- Relator(a)
- Katia Magalhaes Arruda
- Órgão julgador
- 6ª Turma
- Data do julgamento
- 09/06/2021
- Data de publicação
- 11/06/2021
TST – Agravo 0100206-36.2017.5.01.0046, Rel. Katia Magalhaes Arruda, 6ª Turma, j. 09/06/2021, p. 11/06/2021
EMENTA: AGRAVO. AGRAVO DE INSTRUMENTO. RECURSO DE REVISTA. MUNICÍPIO DO RIO DE JANEIRO. ENTE PÚBLICO. RESPONSABILIDADE SUBSIDIÁRIA. 1 - A decisão monocrática reconheceu a transcendência da matéria, mas negou provimento ao agravo de instrumento do ente público, de modo a manter sua responsabilidade subsidiária. 2 - Os argumentos da parte não conseguem desconstituir os fundamentos da decisão monocrática. 3 - No caso concreto, os fundamentos pelos quais foi reconhecida a responsabilidade subsidiária demonstram que o TRT concluiu pela culpa in vigilando em razão da falta de comprovação da fiscalização do contrato de prestação de serviços, imputando ao ente público o ônus da prova.
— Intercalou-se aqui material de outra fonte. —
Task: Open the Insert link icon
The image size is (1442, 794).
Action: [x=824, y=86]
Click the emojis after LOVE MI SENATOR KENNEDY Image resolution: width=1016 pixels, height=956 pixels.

Foi registrado, na decisão monocrática agravada, que " o TRT afirmou categoricamente que o ente público não fez prova de que fiscalizasse o contrato administrativo. Constou no acórdão recorrido: ' E, na hipótese dos autos, o ente público não logrou demonstrar que fiscalizou o cumprimento das obrigações trabalhistas pela prestadora de serviços. Diferente do que entendeu a magistrada sentenciante, não se vê nos autos qualquer prova acerca da fiscalização que deveria ter sido mantida pelo Município' . " . 4 - Agravo a que se nega provimento. (Tribunal Superior do Trabalho (6ª Turma). Acórdão: 0100206-36.2017.5.01.0046. Relator(a): KATIA MAGALHAES ARRUDA. Data de julgamento: 09/06/2021. Juntado aos autos em 11/06/2021.)